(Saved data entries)
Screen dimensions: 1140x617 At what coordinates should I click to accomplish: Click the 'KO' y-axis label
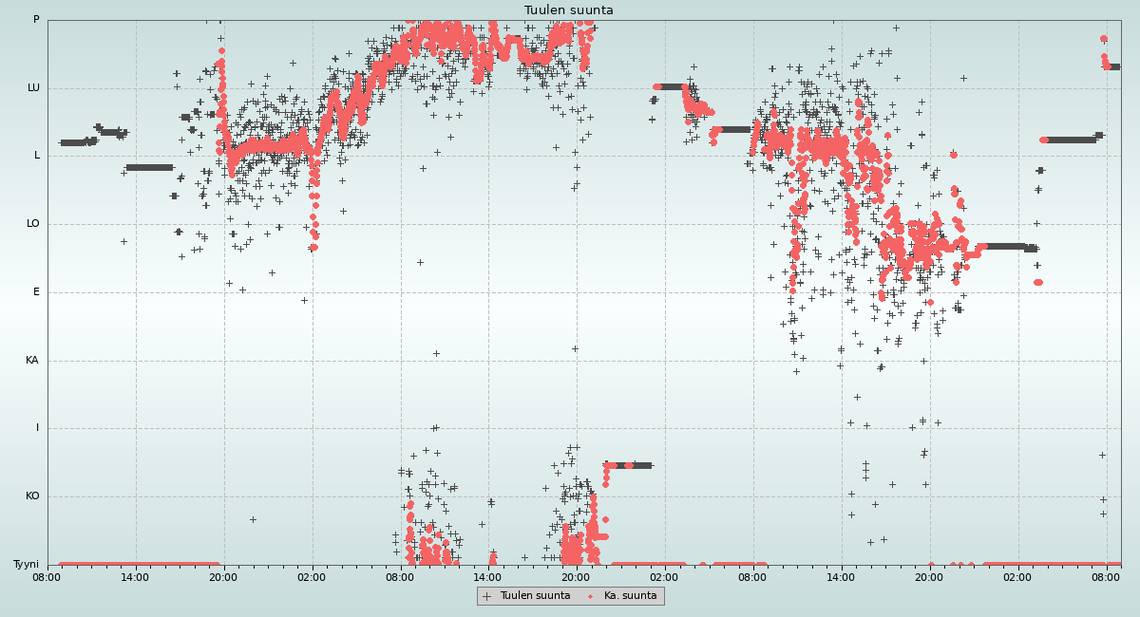(32, 496)
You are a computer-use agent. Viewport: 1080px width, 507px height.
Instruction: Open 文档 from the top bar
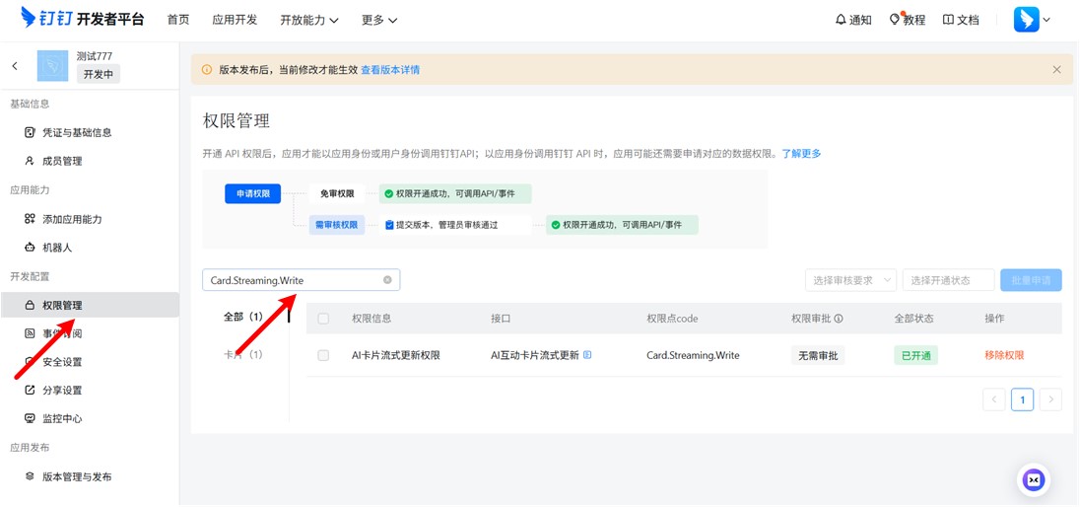click(961, 20)
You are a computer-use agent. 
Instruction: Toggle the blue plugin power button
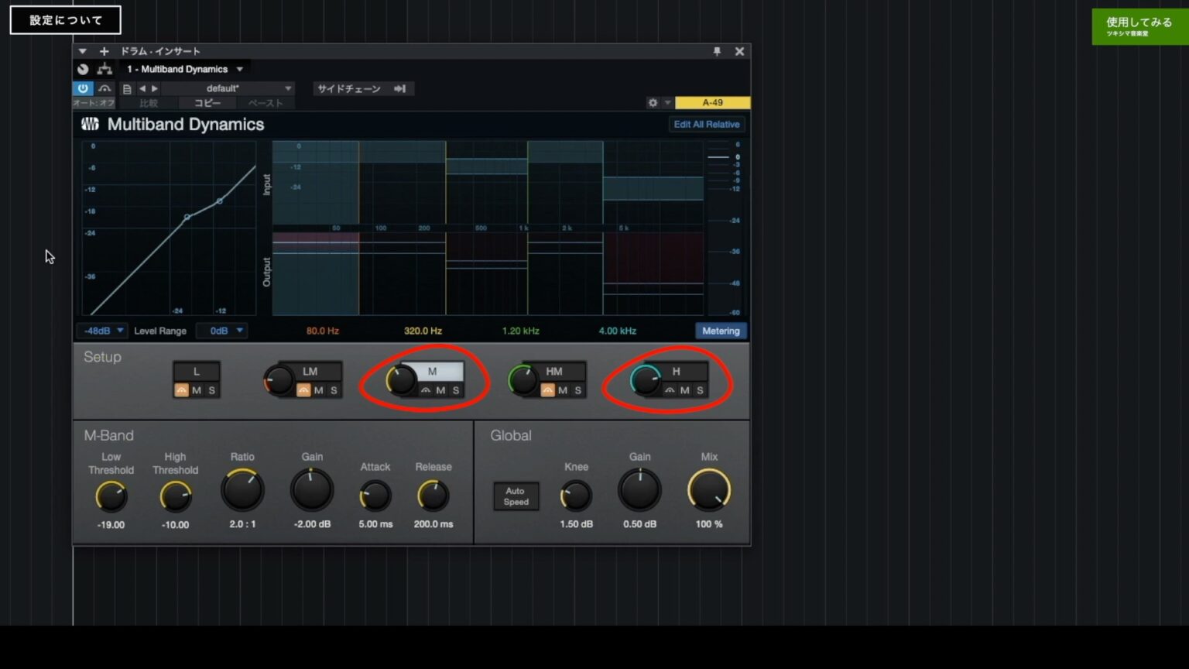83,88
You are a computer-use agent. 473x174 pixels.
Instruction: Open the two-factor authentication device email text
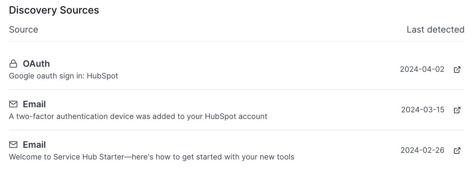138,117
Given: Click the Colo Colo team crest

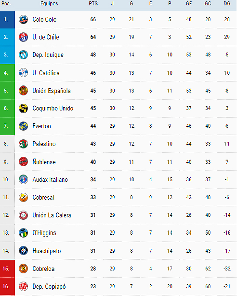Looking at the screenshot, I should pyautogui.click(x=23, y=20).
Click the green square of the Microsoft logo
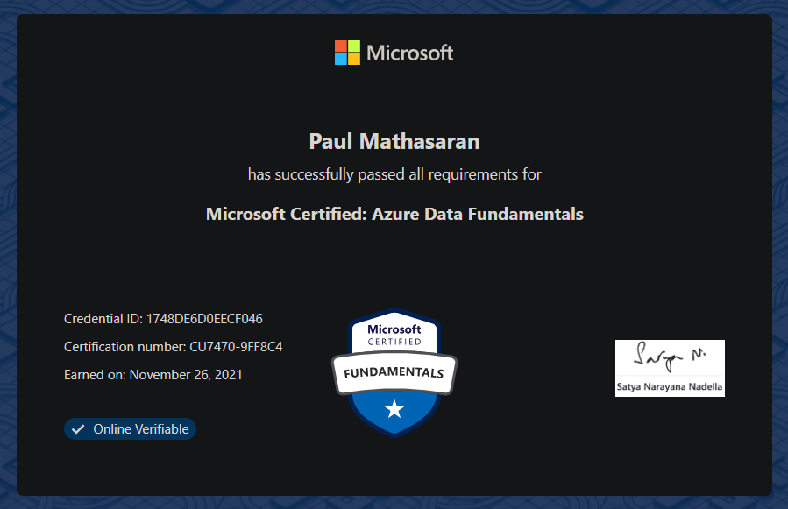 point(353,46)
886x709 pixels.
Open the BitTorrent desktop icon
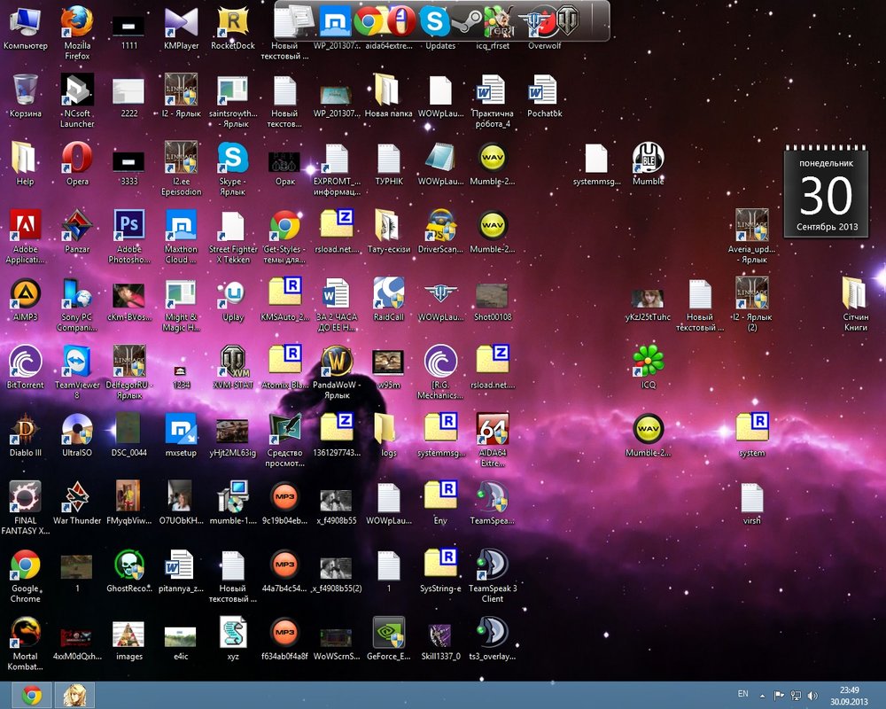tap(25, 362)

**WHAT THIS TASK INVOLVES:**
Without the pictures, transcribe exactly the lines above from the one containing "Given: Click the Colo Colo team crest" through the last.

**YOUR RESPONSE:**
Given: Click the Colo Colo team crest

Looking at the screenshot, I should pyautogui.click(x=23, y=20).
Click the green square of the Microsoft logo
 point(353,46)
886x709 pixels.
Open the BitTorrent desktop icon
tap(25, 362)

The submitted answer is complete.